Neste processo, também causa alguma perplexidade a “inibição” informal que o Banco de Portugal decretou sobre todos os administradores do BCP entre 1999  e 2007 – atitude que constitui um atropelo ao Estado de Direito, pelo desrespeito que configura ao princípio da presunção da inocência. Desta forma, o último conselho de administração do BCP, bem como toda uma geração de notáveis banqueiros, viu a sua honorabilidade posta em causa.    
 
Mas o cerne desta reflexão não reside na pessoa de Santos Ferreira, cuja idoneidade é inatacável, nem mesmo na ausência de um quadro regulador que estabeleça um período de nojo para evitar a transferência directa de altos quadros dirigentes entre instituições sensíveis para a nossa economia. O que importa ponderar aqui é a própria CGD enquanto banco público e a sua actuação, não apenas no mercado bancário, mas também nos restantes sectores económicos.

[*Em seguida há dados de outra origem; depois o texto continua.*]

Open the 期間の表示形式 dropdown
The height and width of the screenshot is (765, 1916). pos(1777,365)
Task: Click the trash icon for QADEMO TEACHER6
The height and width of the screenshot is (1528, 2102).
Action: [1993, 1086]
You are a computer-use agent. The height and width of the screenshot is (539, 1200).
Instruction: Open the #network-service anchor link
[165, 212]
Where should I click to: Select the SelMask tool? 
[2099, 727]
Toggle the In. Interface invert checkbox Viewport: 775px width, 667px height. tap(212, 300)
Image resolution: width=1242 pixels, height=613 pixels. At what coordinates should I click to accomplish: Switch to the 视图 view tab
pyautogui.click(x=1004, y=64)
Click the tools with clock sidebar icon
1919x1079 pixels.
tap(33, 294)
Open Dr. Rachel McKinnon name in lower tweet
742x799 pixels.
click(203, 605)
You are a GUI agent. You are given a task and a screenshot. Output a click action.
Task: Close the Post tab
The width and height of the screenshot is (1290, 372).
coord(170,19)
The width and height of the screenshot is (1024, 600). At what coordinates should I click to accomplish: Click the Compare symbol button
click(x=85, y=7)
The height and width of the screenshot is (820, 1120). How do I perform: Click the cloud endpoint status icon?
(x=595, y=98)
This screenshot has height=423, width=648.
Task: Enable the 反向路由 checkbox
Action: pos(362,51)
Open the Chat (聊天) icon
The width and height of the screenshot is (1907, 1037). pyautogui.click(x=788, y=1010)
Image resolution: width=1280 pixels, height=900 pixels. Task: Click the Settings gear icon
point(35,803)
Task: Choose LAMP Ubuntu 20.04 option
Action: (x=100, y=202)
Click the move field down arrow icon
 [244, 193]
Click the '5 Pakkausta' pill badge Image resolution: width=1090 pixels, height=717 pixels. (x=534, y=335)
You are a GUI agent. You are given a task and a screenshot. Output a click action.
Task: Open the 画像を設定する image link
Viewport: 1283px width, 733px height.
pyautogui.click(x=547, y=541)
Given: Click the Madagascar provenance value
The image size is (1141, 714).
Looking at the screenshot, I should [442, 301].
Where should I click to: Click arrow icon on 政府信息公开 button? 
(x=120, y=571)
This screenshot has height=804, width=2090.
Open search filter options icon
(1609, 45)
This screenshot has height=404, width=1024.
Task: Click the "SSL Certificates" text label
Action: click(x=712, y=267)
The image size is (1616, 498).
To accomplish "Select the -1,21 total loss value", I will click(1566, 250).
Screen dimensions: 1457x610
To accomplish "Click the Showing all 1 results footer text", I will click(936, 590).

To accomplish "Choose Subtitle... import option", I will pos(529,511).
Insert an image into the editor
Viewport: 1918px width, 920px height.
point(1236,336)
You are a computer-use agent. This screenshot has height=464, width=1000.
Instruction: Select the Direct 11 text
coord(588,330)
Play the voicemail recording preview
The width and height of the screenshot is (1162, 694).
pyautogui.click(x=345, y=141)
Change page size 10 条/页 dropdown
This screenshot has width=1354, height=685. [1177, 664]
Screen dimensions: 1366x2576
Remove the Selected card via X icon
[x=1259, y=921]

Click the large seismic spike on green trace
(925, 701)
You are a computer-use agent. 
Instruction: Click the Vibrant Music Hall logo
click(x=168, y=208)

Comecemos pela natureza accionista da Caixa. À luz da lógica concorrencial que enforma os sistemas financeiros actuais, a pertinência de instituições bancárias do sector público é altamente discutível e, por isso, os bancos estatais quase não têm expressão na Europa comunitária. A fraca presença do sector público no mercado bancário europeu é hoje uma realidade indesmentível, evitando-se assim a tentação de, por um lado, os bancos públicos beneficiarem do respaldo do Estado para obterem vantagens competitivas e, por outro, dos Governos interferirem, muitas vezes de forma sub-reptícia, no normal funcionamento dos sistemas financeiros dos seus países. Será que a CGD defendeu sempre os interesses do Estado? Ou será que os interesses do Estado não se confundiram muitas vezes com os interesses dos sucessivos Governos pós-25 de Abril?

A dúvida é pertinente, sobretudo se se tiver em linha de conta a actuação da CGD nos últimos anos, quer no mercado bancário, quer nos restantes sectores da economia portuguesa. No mercado bancário, a CGD é accionista, pelo menos, do BPI e do BCP, onde detém, aliás, uma posição de referência. Qual é o interesse público destes investimentos da Caixa? Qual é a estratégia subjacente à criação de valor accionista? As respostas não são claras e, por conseguinte, continua hoje por desvendar o verdadeiro papel da CGD no sistema financeiro português. Até porque, ao contrário do que seria de esperar, a Caixa tem vindo a acentuar o seu perfil eminentemente comercial, chegando mesmo a padecer dos principais vícios da banca portuguesa, como acontecia, por exemplo, com os arredondamentos das taxas de juro aplicadas aos empréstimos, antes da legislação o impedir. O banco público não se distingue, pois, dos seus congéneres privados no que toca à política de créditos, à relação com o cliente ou às estratégias comerciais e de marketing. Por isso tem falhado na sua qualidade de regularizador informal do mercado, se é que é essa a função que o Estado quer para o seu banco. 

Nos demais sectores da economia portuguesa, a motivação da CGD enquanto investidor também gera alguma perplexidade. Graças às importantes posições accionistas que mantém na PT, na EDP ou na Galp, entre outras sociedades, o banco público tem tido uma intervenção crescente na vida de muitas empresas, sem que, uma vez mais, se perceba claramente os objectivos estratégicos subjacentes a este frenesim investidor. Neste quadro, importa lembrar que a Caixa teve uma palavra a dizer, mesmo que por omissão, nas OPAs falhadas da Sonaecom sobre a PT e do BCP sobre o BPI, bem como na proposta de fusão BPI/BCP.

Com tantos exemplos recentes, não é descabido pensar que a CGD está a funcionar como braço financeiro do Governo, acentuando o peso do Estado na economia e desvirtuando o regular funcionamento do mercado. Neste sentido, parece-me de todo pertinente exigir uma de duas coisas: o esclarecimento público cabal da agenda estratégica da CGD, para que não restem dúvidas sobre os propósitos e modus operandi da instituição, ou a privatização da Caixa, parcial ou mesmo integralmente. Em meu entender, a abertura do capital da CGD aos privados, mesmo que progressivamente, é a solução que melhor assegura a credibilidade, transparência e competitividade do nosso sistema financeiro.